« Incitation à l’insurrection », actes visant à « ternir l’image du pays » ou encore « mépris du drapeau national », autant de charges qui pèsent sur le colonel Tom Byabagamba, l’ancien tout puissant chef de la garde présidentielle, et le général en retraite Frank Rusagara.
Si mardi la cour n’a pas détaillé les faits qui leur sont reprochés, le parquet les avait accusés, lors d’audience préalable, d’avoir tenté de retourner des responsables militaires contre le pouvoir pour le premier, et pour le second, d’avoir relayé la « propagande » du RNC, ce parti d’opposition en exil qualifié par Kigali de terroriste.

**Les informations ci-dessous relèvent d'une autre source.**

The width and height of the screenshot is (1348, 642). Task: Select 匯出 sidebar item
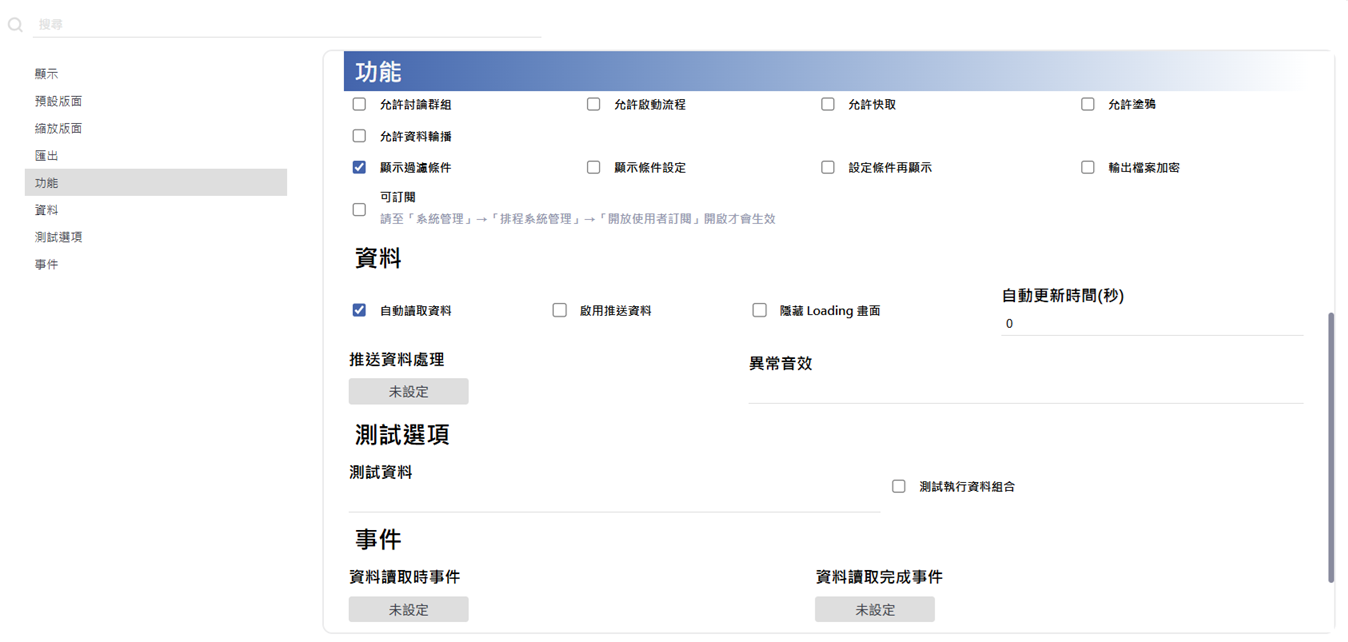click(x=47, y=156)

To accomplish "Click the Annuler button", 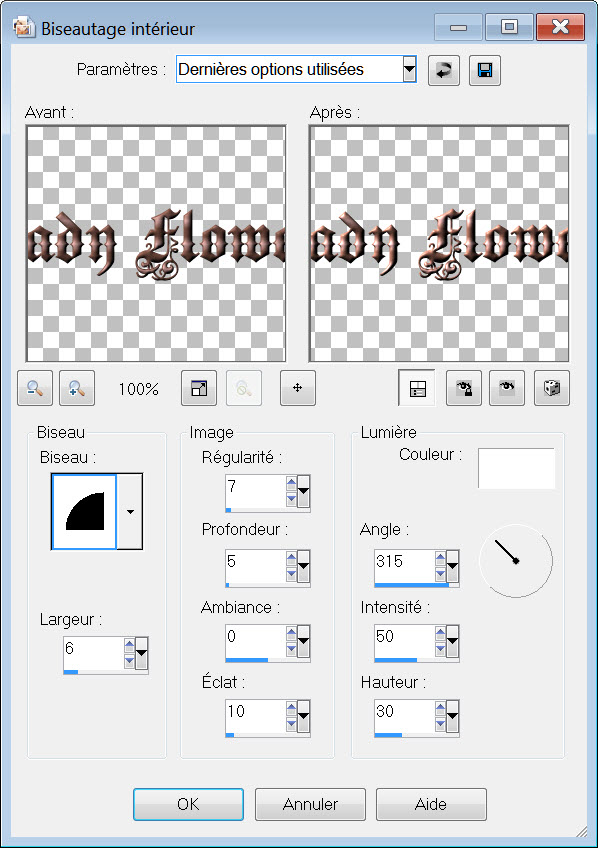I will pos(310,804).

Le parquet avait par exemple accusé M. Rusagara d’avoir dit à plusieurs occasions que le président rwandais était « un dictateur » à la tête d’un « Etat policier ».
A la barre, les prévenus ont plaidé non coupable. La séance a été rapidement ajournée car un troisième prévenu, le chauffeur de M. Rusagara, qui lors de l’audience toussait et semblait fébrile, a assuré qu’il nécessitait des soins médicaux. Ce dernier, accusé de dissimulation de preuves, avait lors d’une audience préalable, affirmé avoir été torturé en détention.